Manchmal wälzt sich mein Pferd zuerst, manchmal rennt sie los, dann stellt sie sich in ihre Aussichtsecke von der aus sie den besten Blick auf das Geschehen am Hof hat. Manchmal döst sie einfach. Heute möchte sie Gras fressen. Ich lasse sie kurz, dann mache ich mich bereit um anzufangen.
Was bedeutet das? Ich werde in meinem Körper präsent, schiebe die Gedanken zur Seite und komme im Moment an. Dann fokussiere ich mich: Ich überlege mir ein Ziel, in diesem Fall mein Pferd vom Gras weg zu bekommen. Jetzt kann ich starten.

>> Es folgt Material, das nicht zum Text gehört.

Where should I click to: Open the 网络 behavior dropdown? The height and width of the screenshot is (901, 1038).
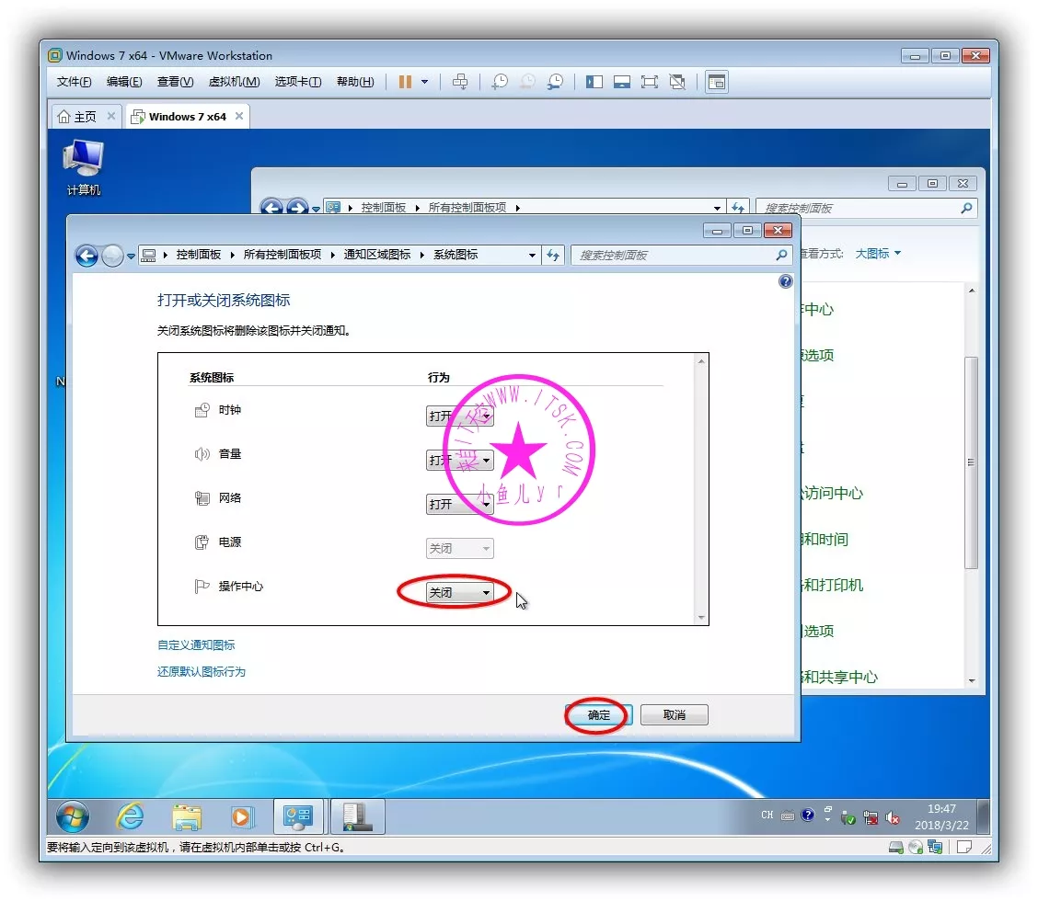(459, 504)
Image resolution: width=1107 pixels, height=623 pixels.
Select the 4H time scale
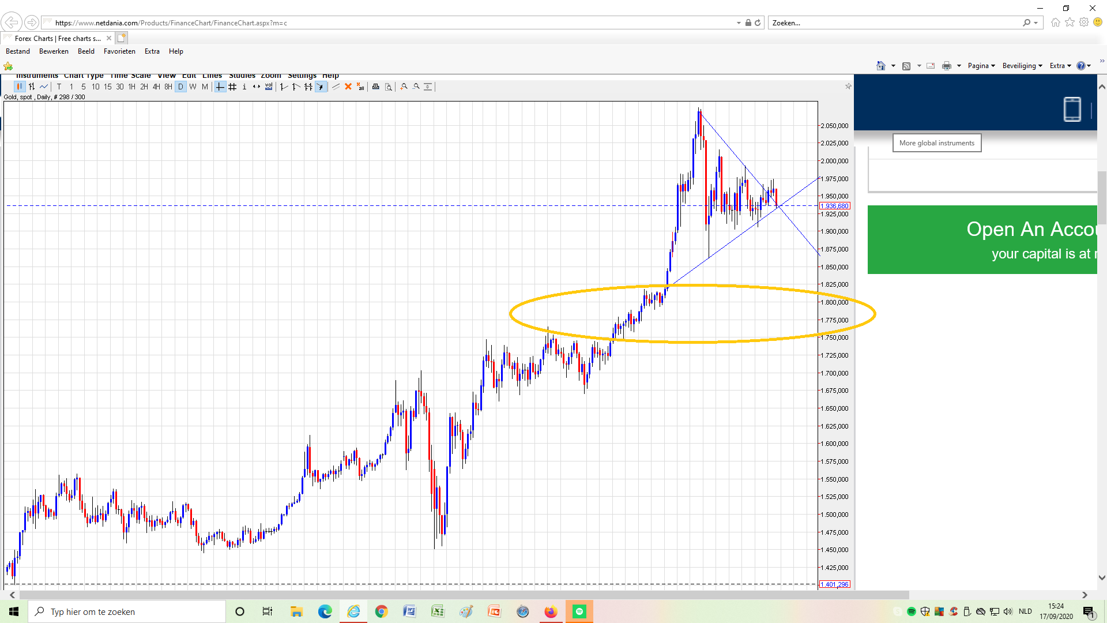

Von der Präsenz in die Energie
Ich gehe los und fordere Frau Schmidt auf, vom Gras wegzugehen. Sie ignoriert mich. Ich gehe näher heran und berühre ihr Gesicht einmal kurz mit der Fingerspitze. Sie dreht den Kopf weg, ich lasse nach. Sie geht einen Schritt weiter und frisst wieder, ich berühre jetzt ihr Gesicht und ihre Schulter jeweils mit dem Zeigefinger. Frau Schmidt dreht ab und läuft zur kurzen Seite. Dort kommt sie auch ans Gras.
Daraufhin steigere ich meine innere Energie und stelle mir vor, dass der Hufschlag mir gehört. Ich erweitere gewissermaßen meinen Raum auf den kompletten Hufschlag und laufe außen herum. Durch die höhere Energie reicht es aus, dass ich näher komme. Dieses Spiel spielen wir noch ein weiteres Mal, dann bleibt sie in der Mitte stehen und schaut mich an. Wir haben die Sache geklärt ohne dass ich laut werden musste. Frau Schmidt geht in der übrigen Zeit nicht mehr ans Gras.
Nach ungefähr zwanzig Minuten beende ich die Einheit. Das mache ich meistens genau dann, wenn es gerade am schönsten ist. Dann, wenn wir mit einem besonders guten und zufriedenen Gefühl aufhören können und unsere Konzentration noch sehr hoch ist. Häufig beginnt sie nach den ersten zwanzig Minuten abzuflauen. Gerade in der Freiarbeit brauche ich aber meine volle Konzentration, genau wie die des Pferdes.
Freude und Verbindung sind das Ziel
Aus meiner Sicht ist die intuitive Freiarbeit die Krönung der Kommunikation mit deinem Pferd. Sie ist leicht, fein, klar und pferdefreundlich. Sie ist authentisch, weil es dabei nur um dich, um deine Persönlichkeit deine Präsenz, deinen Fokus und deine Energie geht sowie die deines Pferdes. Sie ist ein Dialog, bei dem das Zuhören ebenso wichtig ist wie das Aktivieren und sie macht glücklich, weil ihr die Dinge tut, die euch Freude bereiten.
Das wichtigste ist, nicht enttäuscht zu sein wenn etwas nicht so klappt wie du es dir vorgestellt hast. Nicht aufzugeben oder es persönlich zu nehmen, wenn dein Pferd zunächst lieber grasen möchte oder dir nicht seine Aufmerksamkeit schenkt. Es geht einfach seinen Bedürfnissen nach. Wenn wir aufhören Pferde zu vermenschlichen, ihnen besser zuhören und unsere Fragen immer so klein und leicht wie möglich stellen, erhöhen wir den Grad der Freude und des Erfolgs. Wenn wir anfangen unsere Intuition einzusetzen, dann ist Freiarbeit bindungsstärkend, entspannend und energetisierend.